Lausitzer Bestatter beklagen einen zu sorglosen Umgang mit Toten, die durch das und mit dem Coronavirus gestorben sind – und sehen sich deshalb bei der Arbeit in Gefahr. Die Leichname werden unverhüllt an die Beerdigungsinstitute übergeben, in denen der Mangel an Schutzbekleidung und Desinfektionsmitteln akut wird.

Die Bestatterinnung Berlin-Brandenburg hat die Länder auf den Mangel und dringenden Bedarf an Schutzbekleidung aufmerksam gemacht. Nachdrücklich, wie Sprecher Fabian Lenzen betont. Der Berliner Senat habe reagiert. Zwei Lieferungen von zentral beschaffter Schutzkleidung sind inzwischen über den Bestatterverband an die Berliner Institute verteilt worden.

Vom Land Brandenburg indes sind die Bestatter an die Landkreise verwiesen worden, die den Verband schließlich als selbst „nicht zuständig“ wieder zurück nach Potsdam schickten. „Wir haben dann die Antwort erhalten, es sei so schwierig, die Bedarfe an Schutzbekleidung und Desinfektion zu erfüllen, dass Selbstbeschaffung und kreative Lösungen der Bestatter gefragt seien“, berichtet Fabian Lenzen. Inzwischen sei es gelungen, auf den üblichen Lieferwegen begrenzt nachzuordern. Das sei zu wenig.

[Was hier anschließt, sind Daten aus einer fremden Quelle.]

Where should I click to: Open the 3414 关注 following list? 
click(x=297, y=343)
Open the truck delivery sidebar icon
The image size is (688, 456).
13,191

Unabhängig von allen landesrechtlichen Bestimmungen, die es in Brandenburg nicht gibt, empfiehlt das Robert-Koch-Institut: Auf der Todesbescheinigung ist auf die SARS-CoV-2-Infektionsgefahr hinzuweisen und konkret „auf dem Todesschein und Leichenschauschein COVID-19 namentlich zu benennen“. Das erfolgt auch. Und nie zuvor gab es für den Umgang mit infektiösen Verstorbenen so klare Hinweise wie für Corona-Infizierte, lobt Fabian Lenzen. Die Angst der Berufskollegen sei aber trotzdem nur zu verständlich. Undurchlässige Schutzkleidung, Atem- und Vollgesichtsschutz sowie Handschuhe sind für die Bestatter immer zwingend erforderlich, ebenso wie Desinfektionsmittel.

Die Bestattungsinstitute sind in Brandenburg als „systemrelevant“ unberücksichtigt geblieben, in Sachsen mit der jüngsten Corona-Eindämmungsverordnung als solche aufgenommen worden.